Landscaping is unlicensed in most of Canada (business licensing aside), but utility locates before digging are mandatory through provincial one-call services, and municipal permits commonly apply to retaining walls and grading. Freeze-thaw engineering — frost-depth footings and deep granular bases — is the technical standard that separates real contractors from cheap ones.

Budgeting first?

See the full breakdown of what drives landscaping prices — job sizes, unit rates, and how to save.

Landscaping cost guide for Canada

Frequently asked questions

Does landscaping add value to a property?

Tidy, structured, low-maintenance landscaping consistently helps sale prices and time-on-market; overpersonalised or high-maintenance designs don't. The reliable value plays: healthy lawn or paved entertaining area, defined beds, screening for privacy, and solved drainage. If resale drives the project, spend on structure and simplicity, not exotic planting.

Should I phase a big landscaping project or do it all at once?

One mobilisation is cheaper per unit of work — machinery hire, waste logistics, and crew setup get amortised. But phasing spreads cash and lets you live with the garden before committing to later stages. If you phase: do groundworks, drainage, and irrigation conduits first, even for areas finished later. Retro-digging finished areas is the expensive mistake.

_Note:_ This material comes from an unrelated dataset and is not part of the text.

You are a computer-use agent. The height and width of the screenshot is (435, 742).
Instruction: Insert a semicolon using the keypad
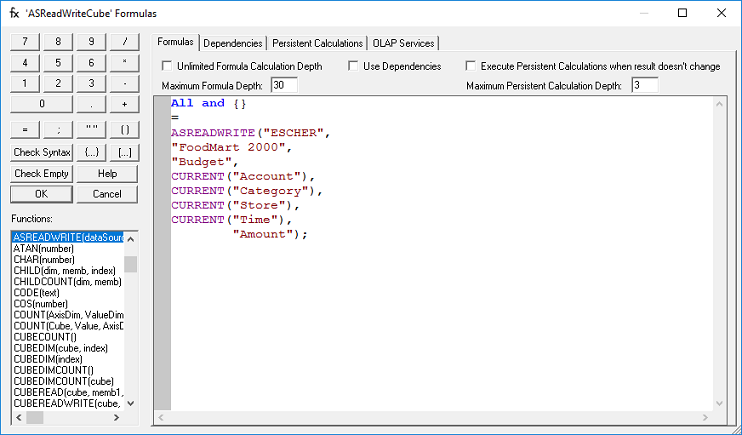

Is irrigation worth including in a landscaping project?

If your climate has a dry season, yes — and it must go in before paving and planting, not after. Drip irrigation to beds costs modestly during construction and multiples more retrofitted. In hot markets irrigation isn't optional; in temperate ones, at minimum lay conduit under any new hardscape so water and power can be added later.

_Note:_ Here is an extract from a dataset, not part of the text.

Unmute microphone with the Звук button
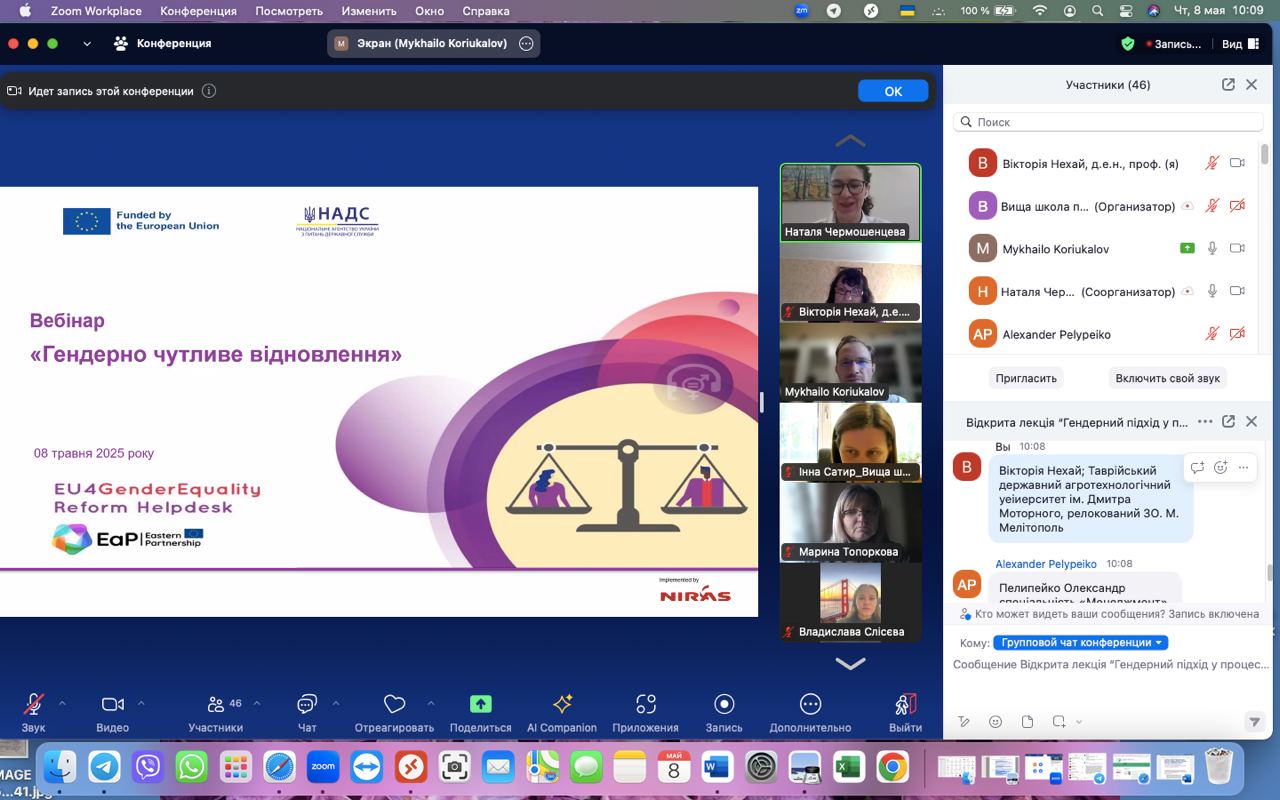1280x800 pixels. [x=33, y=704]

How much does landscaping cost?

Landscaping is project work priced by scope, not time. The two big cost drivers are hardscape share (paving, walls, decking cost 2-4x planting per unit area) and access (tight access means hand-carrying materials). A planting-only refresh sits at the bottom of the range; a full redesign with paving, lighting, and irrigation sits at the top. Get itemised quotes so you can see where the money goes.

How do I compare landscaping quotes properly?

Insist every quote itemises: site prep and excavation, materials by type and grade, labour, waste disposal, and planting with plant sizes specified. The classic trap is comparing a quote with 100mm compacted sub-base against one with paving laid on sand — same look for a year, then one fails. Cheapest itemised quote beats cheapest total.

When is the best time of year to book landscaping?

Construction (paving, decking, walls) suits the drier months; planting establishes best in the local planting season (autumn or spring in most climates). The booking sweet spot is the off-season: quotes are keener, scheduling faster, and your project is ready to enjoy when the good weather arrives. Spring inquiries in Edmonton hit peak-demand pricing.

What does landscaping cost in Canada?

Canadian project costs track US figures roughly at par in local currency: typical projects CAD $2,000-$15,000, full backyard builds $15,000-$60,000, hardscape at $15-$35/sq ft installed. The short season concentrates demand — winter-quoted projects often price 10-15% better than mid-summer bookings.

How does the Canadian climate change landscaping construction?

Freeze-thaw is the design constraint: paver bases need 8-12 inches of compacted granular (versus 4-6 in mild climates), structural footings must reach below frost line (1.2-1.8m in much of the country), and drainage must handle spring melt. This adds 20-40% to hardscape costs versus mild-climate equivalents — a cheap quote usually means a shallow base that heaves by year three.